研究計画RESEARCH PROJECT

研究概要

私たちの行っている TWIN study IおよびTWIN study II、TWIN Study IIIそれぞれの特徴をご紹介します。TWIN Studyは"Tokyo Work-life INterface Study"の略称です。

大都市・東京で子育てをしながら働くご夫婦の、WLBと健康との関係性を明らかにすることで、より良いWLB推進や健康増進のための根拠になれば、との願いを込めてつけられました。

2008年より都内某区の区立・私立保育園にお子様が通う共働きご夫婦を対象に 夫婦それぞれのWLBと健康(自分,配偶者)との関連を検討した大規模研究を「 TWIN study I」と呼んでいます。2010年からは子ども調査が加わり、親(父,母)のWLBと子どもを含めた家族全体の健康との関連を検討する5年間の追跡研究を「TWIN study II」と呼んでいます。

2015年からは、「TWIN Study III」として,ワーク・ライフ・バランス・プログラムを参加者にご提供し,WLBと子どもを含めた家族全体の健康の効果を追跡調査いたします。

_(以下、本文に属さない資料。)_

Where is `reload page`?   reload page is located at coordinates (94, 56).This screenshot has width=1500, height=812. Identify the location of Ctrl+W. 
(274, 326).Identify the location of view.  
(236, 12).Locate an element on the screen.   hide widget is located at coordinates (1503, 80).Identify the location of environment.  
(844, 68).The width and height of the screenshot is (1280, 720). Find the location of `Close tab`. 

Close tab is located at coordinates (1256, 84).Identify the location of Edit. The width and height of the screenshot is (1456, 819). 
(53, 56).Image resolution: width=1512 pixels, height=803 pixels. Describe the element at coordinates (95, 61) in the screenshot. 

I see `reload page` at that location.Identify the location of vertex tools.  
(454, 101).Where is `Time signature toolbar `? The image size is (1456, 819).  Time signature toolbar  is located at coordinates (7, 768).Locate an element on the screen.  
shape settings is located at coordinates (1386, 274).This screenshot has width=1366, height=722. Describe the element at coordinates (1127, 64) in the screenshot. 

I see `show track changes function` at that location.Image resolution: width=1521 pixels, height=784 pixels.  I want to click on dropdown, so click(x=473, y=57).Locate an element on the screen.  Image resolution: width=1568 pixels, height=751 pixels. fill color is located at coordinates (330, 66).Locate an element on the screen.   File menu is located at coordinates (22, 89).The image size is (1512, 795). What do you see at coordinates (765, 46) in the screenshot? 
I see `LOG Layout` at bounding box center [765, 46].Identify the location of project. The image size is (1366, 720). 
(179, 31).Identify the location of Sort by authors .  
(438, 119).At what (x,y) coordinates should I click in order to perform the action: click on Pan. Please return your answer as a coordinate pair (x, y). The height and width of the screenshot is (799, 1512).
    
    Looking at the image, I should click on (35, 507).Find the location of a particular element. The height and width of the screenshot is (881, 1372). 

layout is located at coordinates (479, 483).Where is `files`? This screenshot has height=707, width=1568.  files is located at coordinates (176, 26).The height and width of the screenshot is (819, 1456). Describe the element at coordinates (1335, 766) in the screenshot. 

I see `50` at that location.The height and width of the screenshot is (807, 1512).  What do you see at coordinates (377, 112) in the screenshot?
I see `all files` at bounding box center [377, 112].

TWIN Study I・II・III を通した研究によって、WLBがご自身やご家族の健康に及ぼす長期的な影響が明らかにされ、 仕事と家庭とを両立しながら働く方とそのご家族を支援するための効果的な方策を見つけ出すことが期待されています。

研究計画

TWIN Study III

【研究の社会的背景】
わが国では,第1子の出産後に仕事を辞める女性は半数にのぼります。3歳未満の子どもを育てる母親の就業率は,米国では5割を超えるのに対し,日本は3割に留まっています。出産や育児期にあたる30歳代で,女性の働く割合が大きく下がるのは,主要7ヶ国(G7)の中で日本特有の現象です。その背景には働き盛り男性を中心とする長時間労働,家事・育児負担の女性への偏在など,ワーク・ライフ・バランスがとりづらい現状があります。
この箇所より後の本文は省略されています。